MedaCy is highly modular and allows for customization of nearly every aspect of the pipeline, including creating pipelines with custom feature sets. Creating a new pipeline component requires knowledge of developing in Python. As an alternative for non-Python developers, medaCy's command line interface allows for custom pipeline creation in JSON format using pipeline components that already exist in medaCy. These custom pipelines allow you to select the learning algorithm, spaCy features, and more.
{
"learner": "CRF",
"spacy_pipeline": "en_core_web_sm",
"spacy_features": ["text", "pos_", "shape_"],
"window_size": 3,
"tokenizer": "systematic_review",
"metamap": "path/to/metamap/"
}
These keys are required:
"spacy_pipeline"
: name of a spaCy model, see here for a list of available models."learner"
:"CRF"
,"BiLSTM"
, or"BERT"
.
These keys are optional, and have default behavior if the key is not present:
"spacy_features"
: a list of spaCy features to use, see here for a complete list. By default,"text"
will be a feature."window_size"
: the number of tokens before and after a given word whose features should be considered along with the target word; set to0
to only consider the target word."tokenizer"
: defaults to using the tokenizer from the selected spaCy pipeline; custom options are"clinical"
,"systematic_review"
, or"character"
"metamap"
: MetaMap will only be used if this key is present; the value should be the path to the MetaMap binary file
Finally, "metamap"
requires the key "semantic_types"
, which can be "all"
to use all semantic types found in the dataset,
"none"
to not use them, or a list of semantic types to use.
Note that if the learner is "BERT"
, the window size and spacy features settings will be ignored (if they are specified at all),
as the BERT learner has specific settings for these options.
The following command will run five-fold cross validation using a custom JSON pipeline:
(medacy_venv) $ python -m medacy -d /path/to/your/dataset -cpl /path/to/your/pipeline.json validate
The BiLSTM and BERT learners require additional command line arguments. Run python -m medacy --help
for help with
the command line interface.
By default, medaCy will read in the specified dataset and perform fitting and cross validation with
all the entities found in that dataset. However, you can specify a custom list of entities. One can specify
a list of entities with the --entities
parameter, passing the path to a JSON containing an "entities" key.
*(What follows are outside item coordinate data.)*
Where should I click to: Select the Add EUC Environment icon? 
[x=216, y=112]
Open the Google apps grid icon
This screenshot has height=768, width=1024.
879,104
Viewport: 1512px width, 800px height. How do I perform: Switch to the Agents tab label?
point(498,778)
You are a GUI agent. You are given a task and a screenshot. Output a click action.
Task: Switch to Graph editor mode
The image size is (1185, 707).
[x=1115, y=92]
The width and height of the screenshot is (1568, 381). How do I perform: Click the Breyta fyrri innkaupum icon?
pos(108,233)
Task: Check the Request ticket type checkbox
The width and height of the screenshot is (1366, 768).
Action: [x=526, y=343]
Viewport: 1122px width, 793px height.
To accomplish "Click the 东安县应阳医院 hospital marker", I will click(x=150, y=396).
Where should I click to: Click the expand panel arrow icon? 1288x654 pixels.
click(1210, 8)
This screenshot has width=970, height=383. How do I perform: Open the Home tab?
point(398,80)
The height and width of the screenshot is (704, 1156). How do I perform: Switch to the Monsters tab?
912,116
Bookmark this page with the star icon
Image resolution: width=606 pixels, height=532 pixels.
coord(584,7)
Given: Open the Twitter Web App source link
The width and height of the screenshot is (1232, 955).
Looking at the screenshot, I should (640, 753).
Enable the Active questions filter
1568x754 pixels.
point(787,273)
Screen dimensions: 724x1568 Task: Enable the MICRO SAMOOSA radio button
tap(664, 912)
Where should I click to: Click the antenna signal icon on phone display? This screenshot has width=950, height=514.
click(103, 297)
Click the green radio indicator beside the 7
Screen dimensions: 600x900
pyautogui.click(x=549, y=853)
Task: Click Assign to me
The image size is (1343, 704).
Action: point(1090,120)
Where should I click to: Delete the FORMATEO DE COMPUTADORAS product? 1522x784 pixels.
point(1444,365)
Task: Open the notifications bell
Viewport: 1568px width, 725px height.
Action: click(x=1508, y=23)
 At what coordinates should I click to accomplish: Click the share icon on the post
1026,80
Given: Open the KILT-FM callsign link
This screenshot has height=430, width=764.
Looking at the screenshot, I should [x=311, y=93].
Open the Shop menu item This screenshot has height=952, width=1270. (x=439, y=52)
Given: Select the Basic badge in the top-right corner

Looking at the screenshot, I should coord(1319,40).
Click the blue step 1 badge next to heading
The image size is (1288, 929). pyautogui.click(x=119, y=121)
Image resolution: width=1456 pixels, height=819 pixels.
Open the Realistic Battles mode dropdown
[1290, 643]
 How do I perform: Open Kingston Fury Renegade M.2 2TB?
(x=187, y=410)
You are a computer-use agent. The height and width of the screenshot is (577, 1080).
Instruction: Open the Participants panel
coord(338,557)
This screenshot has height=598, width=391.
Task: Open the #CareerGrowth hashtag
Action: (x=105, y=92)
This can be the same JSON that is used for the custom pipeline.
To get a list of entities found in a given dataset, run this command:
(medacy_venv) $ python -m medacy.data.dataset path/to/your/dataset
You can then copy the outputted list and remove whichever entities you do not want. MedaCy will not accept a list containing any entities that are not found in the specified dataset.